# Records for the exercise:
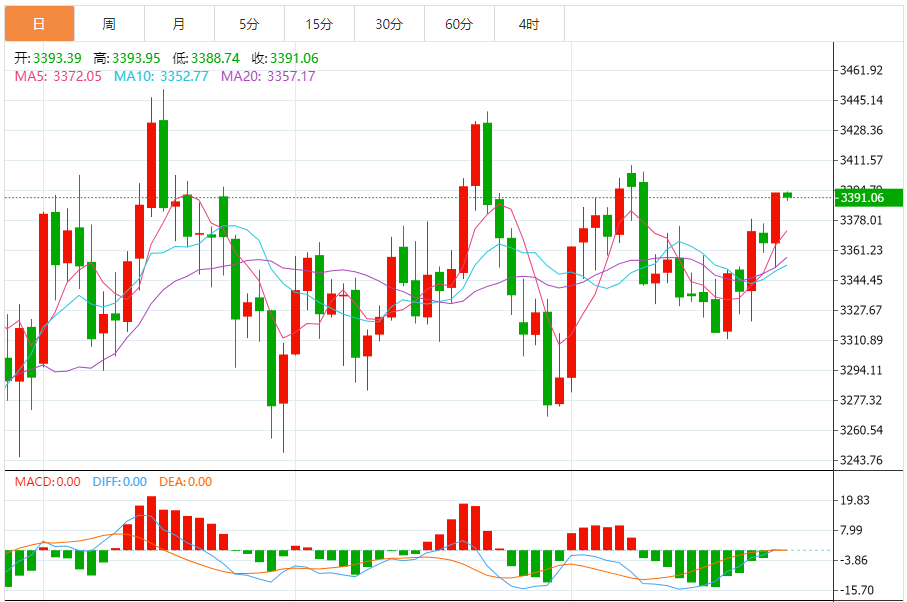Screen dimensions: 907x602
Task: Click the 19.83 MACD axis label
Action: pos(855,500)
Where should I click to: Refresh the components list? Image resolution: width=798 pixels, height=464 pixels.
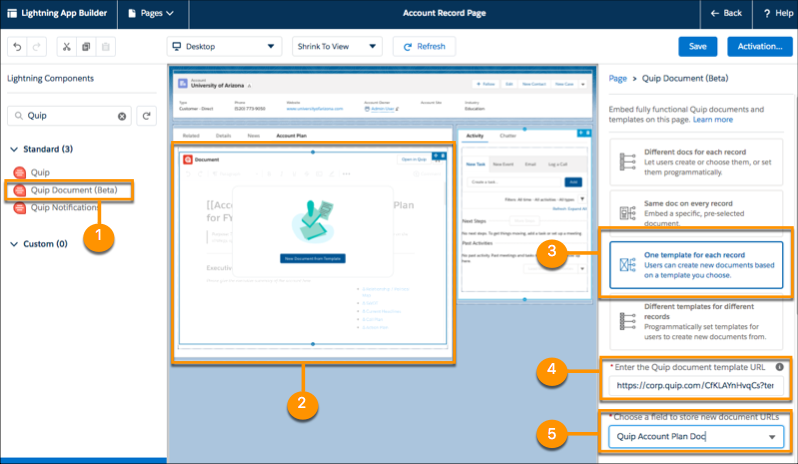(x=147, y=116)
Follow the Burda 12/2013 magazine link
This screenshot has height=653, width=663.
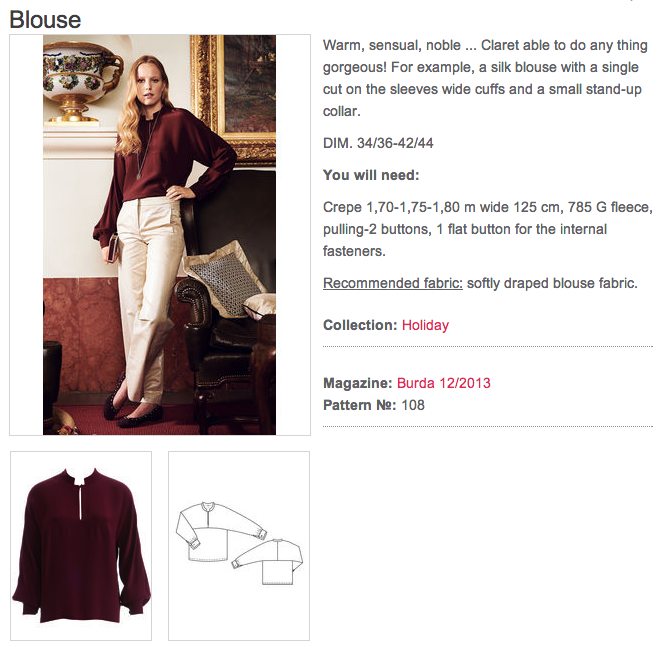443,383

# What you have to do:
Reproduce every line of the listing above word for word, but leave out the pictures.

# Written answer:
Screen dimensions: 907x602
Task: Click the 19.83 MACD axis label
Action: pos(855,500)
Where should I click to: Refresh the components list? Image resolution: width=798 pixels, height=464 pixels.
(x=147, y=116)
Follow the Burda 12/2013 magazine link
This screenshot has height=653, width=663.
443,383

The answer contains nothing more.